Social Security and Medicare together accounted for 42 percent of Federal program expenditures in fiscal year 2017. The unified budget reflects current trust fund operations. Consequently, even when there are positive trust fund balances, any drawdown of those balances, as well as general fund transfers into Medicare’s Supplementary Medical Insurance (SMI) fund and interest payments to the trust funds that are used to pay benefits, increase pressure on the unified budget.. . . .
Social Security
. . . . Social Security’s total cost is projected to exceed its total income (including interest) in 2018 for the first time since 1982, and to remain higher throughout the projection period. Social Security’s cost will be financed with a combination of non-interest income, interest income, and net redemptions of trust fund asset reserves from the General Fund of the Treasury until 2034 when the OASDI reserves will be depleted. Thereafter, scheduled tax income is projected to be sufficient to pay about three-quarters of scheduled benefits through the end of the projection period in 2092. The ratio of reserves to one year’s projected cost (the combined trust fund ratio) peaked in 2008, generally declined through 2017, and is expected to decline steadily until the trust fund reserves are depleted in 2034.
Medicare
. . . . The Trustees project that the HI Trust Fund ( Medicare Part A) will be depleted in 2026, three years earlier than projected in last year’s report. At that time dedicated revenues will be sufficient to pay 91 percent of HI costs. The Trustees project that the share of HI cost that can be financed with HI dedicated revenues will decline slowly to 78 percent in 2039, and will then rise gradually to 85 percent in 2092. The HI fund again fails the test of short-range financial adequacy, as its trust fund ratio is already below 100 percent of annual costs, and is expected to decline continuously until reserve depletion in 2026.

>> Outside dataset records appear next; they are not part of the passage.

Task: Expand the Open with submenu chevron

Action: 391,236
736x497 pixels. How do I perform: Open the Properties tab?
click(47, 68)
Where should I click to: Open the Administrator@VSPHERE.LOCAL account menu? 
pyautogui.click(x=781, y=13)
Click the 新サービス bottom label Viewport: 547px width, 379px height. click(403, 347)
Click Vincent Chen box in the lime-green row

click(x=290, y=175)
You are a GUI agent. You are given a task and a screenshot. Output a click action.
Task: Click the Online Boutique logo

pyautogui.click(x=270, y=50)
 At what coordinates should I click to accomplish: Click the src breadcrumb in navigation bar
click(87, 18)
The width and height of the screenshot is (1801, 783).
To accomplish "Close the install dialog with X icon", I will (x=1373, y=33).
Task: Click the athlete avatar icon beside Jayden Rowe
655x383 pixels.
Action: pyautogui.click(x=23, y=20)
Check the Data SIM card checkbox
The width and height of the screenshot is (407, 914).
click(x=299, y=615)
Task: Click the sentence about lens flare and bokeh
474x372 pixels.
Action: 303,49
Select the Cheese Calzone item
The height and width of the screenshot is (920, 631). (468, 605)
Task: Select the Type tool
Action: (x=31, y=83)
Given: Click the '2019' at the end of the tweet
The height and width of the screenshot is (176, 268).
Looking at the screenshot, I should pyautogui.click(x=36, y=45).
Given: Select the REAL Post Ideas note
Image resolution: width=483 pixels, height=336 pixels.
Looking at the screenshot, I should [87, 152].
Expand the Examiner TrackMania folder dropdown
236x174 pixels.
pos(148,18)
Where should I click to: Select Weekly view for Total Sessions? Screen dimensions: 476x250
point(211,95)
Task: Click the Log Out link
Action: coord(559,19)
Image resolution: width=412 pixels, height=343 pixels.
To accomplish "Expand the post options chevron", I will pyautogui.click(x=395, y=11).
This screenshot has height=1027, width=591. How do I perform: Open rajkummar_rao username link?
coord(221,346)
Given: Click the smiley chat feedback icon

. . . . For SMI (Medicare Part B) the Trustees project that both Part B and Part D will remain adequately financed into the indefinite future because current law provides financing from general revenues and beneficiary premiums each year to meet the next year’s expected costs. However, the aging population and rising health care costs cause SMI projected costs to grow steadily from 2.1 percent of GDP in 2017 to approximately 3.6 percent of GDP in 2037, and to then increase more slowly to 3.9 percent of GDP by 2092. General revenues will finance roughly three-quarters of SMI costs, and premiums paid by beneficiaries almost all of the remaining quarter. SMI also receives a small amount of financing from special payments by States, and from fees on manufacturers and importers of brand-name prescription drugs.
Conclusion
Lawmakers have many policy options that would reduce or eliminate the long-term financing shortfalls in Social Security and Medicare. Lawmakers should address these financial challenges as soon as possible. Taking action sooner rather than later will permit consideration of a broader range of solutions and provide more time to phase in changes so that the public has adequate time to prepare.
More at at the above link -
Fixing both Social Security and Medicare isn't gonna fix the whole budget (unified ) but these things + Medicaid would help a lot. I do not see anyway this Congress could get together to fix these problems - One in power party cannot fix these problems - it takes a big bipartisan effort and lots of compromise.